- "Manakala anak itu (Ismail) dewasa
dan sanggup berusaha bersama Ibrahim, Ibrahim berkata : "Hai anakku, sesungguhnya
aku melihat dalam mimpi bahwa aku menyembelihmu. Maka pikirkanlah apa pendapatmu
!" Ia menjawab : "Hai Bapakku, kerjakanlah apa yang diperintahkan kepadamu;
Insya Allah engkau akan mendapatiku termasuk orang-orang yang sabar." (QS. 37 :
102).
-
- Suasana politik yang
prodemokratif sangat didambakan dalam setiap elemen kehidupan rakyat. Hal ini dapat
dimengerti dengan menyadari bahwa rakyat adalah komunitas manusia yang ingin menikmati
kearifan kemanusiaan yang dipandu oleh hati nuraninya. Sementara itu keniscayaan
eksistensi rakyat merupakan konsensus politik internasional bagi keabsahan berdirinya
sebuah negara. Kendati proklamasi kemerdekaan dimaklumi sebagai deklarasi kedaulatan dan
pemerintahan sebagai perangkat pengayoman rakyat, sebuah negara tidak akan pernah diakui
dunia kecuali karena pengakuan dan dukungan rakyat. Oleh karenanya itu yang selalu terjadi
adalah setiap pemimpin yang memperatasnamakan perjuangan bangsa pasti menyatu dengan
rakyat, terutama untuk menyatakan kemerdekaan tersebut, sekalipun kemudian tidak sedikit
rakyat yang diabaikan dalam negara yang pernah diproklamasikannya sendiri.

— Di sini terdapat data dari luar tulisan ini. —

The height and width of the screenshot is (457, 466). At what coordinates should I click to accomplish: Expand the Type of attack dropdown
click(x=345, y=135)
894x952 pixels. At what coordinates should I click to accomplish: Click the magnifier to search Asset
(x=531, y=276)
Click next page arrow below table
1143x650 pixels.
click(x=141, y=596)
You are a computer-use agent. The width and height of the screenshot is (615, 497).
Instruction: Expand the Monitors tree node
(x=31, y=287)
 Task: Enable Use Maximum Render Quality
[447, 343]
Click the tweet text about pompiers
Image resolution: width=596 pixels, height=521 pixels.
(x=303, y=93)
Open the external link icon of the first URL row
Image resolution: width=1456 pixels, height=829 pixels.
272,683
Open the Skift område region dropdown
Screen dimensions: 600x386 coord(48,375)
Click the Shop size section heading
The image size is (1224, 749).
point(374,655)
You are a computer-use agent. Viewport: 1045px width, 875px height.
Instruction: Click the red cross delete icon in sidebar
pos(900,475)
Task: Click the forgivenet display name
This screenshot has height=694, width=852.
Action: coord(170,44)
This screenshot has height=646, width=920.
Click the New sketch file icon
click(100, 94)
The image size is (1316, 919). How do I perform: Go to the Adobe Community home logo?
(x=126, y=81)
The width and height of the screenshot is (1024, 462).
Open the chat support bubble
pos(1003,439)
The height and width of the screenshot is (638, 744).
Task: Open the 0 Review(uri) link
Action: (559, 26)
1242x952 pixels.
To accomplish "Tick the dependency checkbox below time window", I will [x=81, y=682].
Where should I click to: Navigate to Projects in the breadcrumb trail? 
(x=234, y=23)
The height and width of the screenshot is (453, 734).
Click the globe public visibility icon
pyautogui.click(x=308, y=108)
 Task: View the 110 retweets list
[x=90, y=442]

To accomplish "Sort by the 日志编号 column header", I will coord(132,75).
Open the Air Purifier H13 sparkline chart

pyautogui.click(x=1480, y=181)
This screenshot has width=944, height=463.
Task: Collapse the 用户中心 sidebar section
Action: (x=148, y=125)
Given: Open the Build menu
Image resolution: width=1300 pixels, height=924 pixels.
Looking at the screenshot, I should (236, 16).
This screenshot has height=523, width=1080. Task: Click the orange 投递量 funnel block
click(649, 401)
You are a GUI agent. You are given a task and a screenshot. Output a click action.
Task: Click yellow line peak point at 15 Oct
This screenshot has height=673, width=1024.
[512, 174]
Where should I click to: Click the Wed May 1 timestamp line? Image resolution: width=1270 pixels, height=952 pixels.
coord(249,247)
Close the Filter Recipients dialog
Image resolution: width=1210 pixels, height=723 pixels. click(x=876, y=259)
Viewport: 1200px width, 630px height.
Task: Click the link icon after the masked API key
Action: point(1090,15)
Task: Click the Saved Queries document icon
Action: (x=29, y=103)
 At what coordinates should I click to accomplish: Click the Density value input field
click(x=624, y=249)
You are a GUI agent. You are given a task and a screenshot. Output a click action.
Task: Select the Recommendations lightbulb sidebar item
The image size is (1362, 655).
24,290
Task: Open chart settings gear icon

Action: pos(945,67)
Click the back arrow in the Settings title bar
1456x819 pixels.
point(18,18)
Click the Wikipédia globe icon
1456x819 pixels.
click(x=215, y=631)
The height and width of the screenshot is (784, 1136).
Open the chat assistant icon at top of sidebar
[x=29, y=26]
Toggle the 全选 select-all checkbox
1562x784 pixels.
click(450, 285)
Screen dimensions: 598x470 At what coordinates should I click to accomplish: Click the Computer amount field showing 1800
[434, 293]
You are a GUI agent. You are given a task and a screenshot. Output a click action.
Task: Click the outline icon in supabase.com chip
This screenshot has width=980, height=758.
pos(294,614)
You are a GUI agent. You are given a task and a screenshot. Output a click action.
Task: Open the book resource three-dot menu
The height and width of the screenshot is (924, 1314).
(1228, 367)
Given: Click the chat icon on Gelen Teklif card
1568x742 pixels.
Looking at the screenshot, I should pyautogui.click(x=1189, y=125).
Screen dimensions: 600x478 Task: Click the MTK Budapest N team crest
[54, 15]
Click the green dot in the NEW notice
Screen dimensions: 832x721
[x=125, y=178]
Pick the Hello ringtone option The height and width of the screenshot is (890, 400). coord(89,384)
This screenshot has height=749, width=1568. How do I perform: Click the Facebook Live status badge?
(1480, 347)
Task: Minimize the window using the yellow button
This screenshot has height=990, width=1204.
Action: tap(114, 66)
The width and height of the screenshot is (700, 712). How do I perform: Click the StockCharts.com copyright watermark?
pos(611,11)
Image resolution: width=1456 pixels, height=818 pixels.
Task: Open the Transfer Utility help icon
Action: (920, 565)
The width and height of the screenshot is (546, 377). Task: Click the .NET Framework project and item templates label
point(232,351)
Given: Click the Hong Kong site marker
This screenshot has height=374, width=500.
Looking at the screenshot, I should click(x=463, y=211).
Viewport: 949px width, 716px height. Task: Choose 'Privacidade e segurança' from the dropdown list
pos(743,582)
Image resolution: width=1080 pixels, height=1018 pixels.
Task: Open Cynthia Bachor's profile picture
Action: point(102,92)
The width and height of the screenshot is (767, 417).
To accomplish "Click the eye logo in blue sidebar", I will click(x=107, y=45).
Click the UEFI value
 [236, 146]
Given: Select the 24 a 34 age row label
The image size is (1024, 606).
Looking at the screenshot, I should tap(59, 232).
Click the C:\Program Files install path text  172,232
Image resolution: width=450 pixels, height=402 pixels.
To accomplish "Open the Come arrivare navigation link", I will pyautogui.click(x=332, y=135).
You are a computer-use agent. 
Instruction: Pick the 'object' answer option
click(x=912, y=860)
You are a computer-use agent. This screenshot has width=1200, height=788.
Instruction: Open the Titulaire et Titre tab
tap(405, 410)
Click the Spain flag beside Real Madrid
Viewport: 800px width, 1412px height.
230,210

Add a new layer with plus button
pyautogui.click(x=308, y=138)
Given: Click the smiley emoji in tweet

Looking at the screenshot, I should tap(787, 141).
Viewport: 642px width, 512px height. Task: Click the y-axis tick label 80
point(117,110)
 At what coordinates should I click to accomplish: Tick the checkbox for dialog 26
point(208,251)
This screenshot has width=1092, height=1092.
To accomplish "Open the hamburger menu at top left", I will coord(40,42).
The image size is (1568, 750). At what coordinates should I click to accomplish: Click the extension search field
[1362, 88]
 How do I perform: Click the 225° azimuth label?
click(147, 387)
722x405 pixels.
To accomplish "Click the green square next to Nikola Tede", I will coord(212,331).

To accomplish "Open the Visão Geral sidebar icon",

- Ketika ketulusan kehidupan
rakyat belum dirancukan oleh lingkungan sosial, ekonomi, dan politik yang tidak
bertanggung jawab, suara rakyat betul-betul merekomendasikan nurani insani, realitas
manusia bermartabat. Pengayoman nilai-nilai kemanusiaan merupakan program utama dengan
melibatkan seluruh sektor kehidupan. Dalam kaitan inilah kemudian dikatakan bahwa
"suara rakyat adalah suara Tuhan" (vox populi vox dei). Dan, untuk
memperkuat komitmen kepedulian terhadap rakyat, maka Abraham Lincoln Presiden
Amerika Serikat ke-16 menyatakan peran pemerintahannya sebagai yang : bersumber
dari, digerakkan oleh dan diabdikan demi rakyat (from the people, by the people, for
the people).
- Salah satu khazanah
kepemimpinan dunia sepanjang sejarah adalah sikap demokrasi Nabi Ibrahim as dalam
mengayomi Ismail sebagai orang yang dipimpin. Ibrahim as tidak segera memberlakukan amanat
konstitusi yang muatannya begitu gamblang sebelum mempersilakan Ismail mengemukakan
pendapat, pertimbangan dan menjalankan hak jawabnya. Sikap ini justru dikedepankan Ibrahim
dalam kesadarannya yang kental sebagai mandataris setia dan terpercaya. Oleh karena itu,
sehubungan dengan kepemimpinan dan demokrasi, ayat 102 surat Ash-Shaffat memberikan
penekanan bukan pada dieksekusinya Ismail sebagai bukti ketaatan kepada Tuhan, tetapi
lebih merupakan sikap demokrat sang pemimpin sebagai konsekuensi kebenaran konstitusi yang
dirujuknya. Ibrahim sebagai simbol pemegang otoritas tak terbantah justru harus mengayomi
Ismail sebagai simbol rakyat yang dipimpin, dengan penuh kearifan, keterbukaan, dan
persuasi komunikasi yang mencerminkan demokrasi berkualitas tinggi. Hanya dengan begitu,
maka kesinambungan kerjasama dan usaha bersama antara kedua pihak akan terpelihara.
- Dalam konteks yang
dikedepankan tersebut, tampak jelas bahwa pemimpin (Ibrahim) dan rakyat (Ismail) sama-sama
memegang peran sentral secara seimbang (koeksistensial). Sekalipun dipahami bahwa suasana
seperti itu tidak mungkin terwujud kecuali karena kearifan sang pemimpin (yang bersedia
memberikan peluang kepada rakyatnya untuk mewujudkan hak-hak asasinya tanpa harus
merasa kehilangan sebagian kekuasaannya); karena bagaimanapun dialah pemegang otoritas
tertinggi secara formal dalam pelaksanaan peraturan dan perundang-undangan. Pada saat yang
sama pun seyogyanya dimaklumi bahwa pengayoman rakyat dan kearifan demokrasi seperti itu
hanya dapat diperankan oleh manusia yang memenuhi stereotipe keibrahiman.
- Suatu hal yang tak
terbantah bahwa Ibrahim kemudian bersikap demokrat dan sangat peduli rakyat (Ismail)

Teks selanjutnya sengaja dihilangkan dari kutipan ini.